Too high leverage will increase the risk of liquidation, and too low margin available for additional investment will also lead to the threat of forced liquidation. Choose different parameters according to the volatility of different currencies, such as BTC, 20 times leverage and 20% margin are moderate, ETH, 20 times leverage and 20% margin are relatively safe.

This requires traders to have a certain understanding of the volatility of the currency and to frequently watch the market to develop a sense of the market. For example, in a bear market, the intraday volatility of BTC is usually no more than 2%, while other mainstream currencies may reach 5-10%. This means that when playing contracts of other mainstream currencies, you need to add enough margin and reduce the leverage ratio to avoid liquidation.

2. Repeatedly confirm key support and resistance levels

Bollinger Bands

Bollinger Bands are composed of three lines: the upper line, the middle line and the lower line. The middle line is a 20-period (daily line means 20-day moving average) simple moving average (SMA). The upper and lower lines are drawn on both sides of the SMA line, and the distance between them is determined by the standard deviation.

Moving Average

In the moving average system, the moving average closest to the highest price of the K-line is the short-term pressure level, and the moving average closest to the lowest price of the K-line is the short-term support level.

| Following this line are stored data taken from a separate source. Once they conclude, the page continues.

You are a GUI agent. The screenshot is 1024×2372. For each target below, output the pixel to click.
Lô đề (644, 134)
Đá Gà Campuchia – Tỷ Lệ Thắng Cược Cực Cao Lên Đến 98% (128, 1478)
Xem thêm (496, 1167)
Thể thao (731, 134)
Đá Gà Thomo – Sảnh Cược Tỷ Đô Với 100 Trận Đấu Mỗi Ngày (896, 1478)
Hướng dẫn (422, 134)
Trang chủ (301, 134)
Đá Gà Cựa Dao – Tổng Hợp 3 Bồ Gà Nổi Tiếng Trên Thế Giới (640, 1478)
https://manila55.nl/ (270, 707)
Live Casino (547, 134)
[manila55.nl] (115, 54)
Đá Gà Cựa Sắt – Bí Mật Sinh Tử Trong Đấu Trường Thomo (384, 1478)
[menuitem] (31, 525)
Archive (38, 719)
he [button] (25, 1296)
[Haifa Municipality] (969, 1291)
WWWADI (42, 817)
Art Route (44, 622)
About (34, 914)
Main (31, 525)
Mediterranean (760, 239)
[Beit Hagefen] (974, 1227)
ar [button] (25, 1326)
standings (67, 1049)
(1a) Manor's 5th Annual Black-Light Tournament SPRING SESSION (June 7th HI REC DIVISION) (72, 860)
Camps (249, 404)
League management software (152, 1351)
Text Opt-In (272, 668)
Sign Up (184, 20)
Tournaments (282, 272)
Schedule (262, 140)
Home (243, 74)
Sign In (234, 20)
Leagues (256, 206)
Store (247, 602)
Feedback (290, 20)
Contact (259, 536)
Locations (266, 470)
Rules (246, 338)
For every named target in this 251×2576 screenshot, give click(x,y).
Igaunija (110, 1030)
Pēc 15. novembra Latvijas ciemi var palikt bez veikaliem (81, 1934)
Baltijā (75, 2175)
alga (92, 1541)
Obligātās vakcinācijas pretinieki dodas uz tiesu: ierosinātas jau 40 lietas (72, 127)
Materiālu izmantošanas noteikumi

The resistance and support levels cannot be checked once and for all, especially when playing with contracts. You need to confirm them multiple times and repeatedly to maximize your profits.

3. Set up stop-profit and stop-loss

When a novice is trading perpetual contracts, he or she must first develop a correct concept of profit and loss, rather than blindly pursuing profit and having zero tolerance for loss, otherwise it will be a fatal blow to everyone. Losses should be considered normal for perpetual contracts, but we must learn how to reasonably control losses, reduce the probability of losses and reduce the amount of loss, which is what we should study.

4. Continuously monitor your account

After placing an order, continuous account management and monitoring should be carried out, and positions, margin changes, open orders, etc. should be checked regularly to avoid losses caused by errors or omissions.

For example, if you open the wrong direction and your position is on the verge of collapse, but you are very confident that it will go in the direction you expected, you want to add margin to delay the liquidation, but you find that there is not enough money in your account. This is the problem that will occur if you do not do a good job of account management and monitoring.

Newbies should try to adjust leverage and margin according to actual conditions, determine trading plans and evaluate and revise them regularly.

3. Tips for Stop Loss

Method 1: Set the stop loss in advance according to your own tolerance when opening an order. When the transaction is in progress, execute the stop loss as planned.

For example: when your initial capital is 10,000U, and you can tolerate a loss of 10% of your principal, you can set a stop loss when the loss reaches 10%, and then look for opportunities to enter the market later.

Method 2: After opening an order, you later find that it does not match your expectations. Many situations are not thought of when you make a trading plan, and the psychological pressure will be particularly great after establishing a contract order. In this case, you should stop loss and exit.

Method 3: Set stop loss according to your own operating system.

Everyone can set their own stop loss system. For example, suppose your stop loss system is to sell when the 5-day moving average crosses the 10-day moving average. Everyone's operating system is different, so the stop loss system formed is also different. You should set the stop loss system according to your own operating system.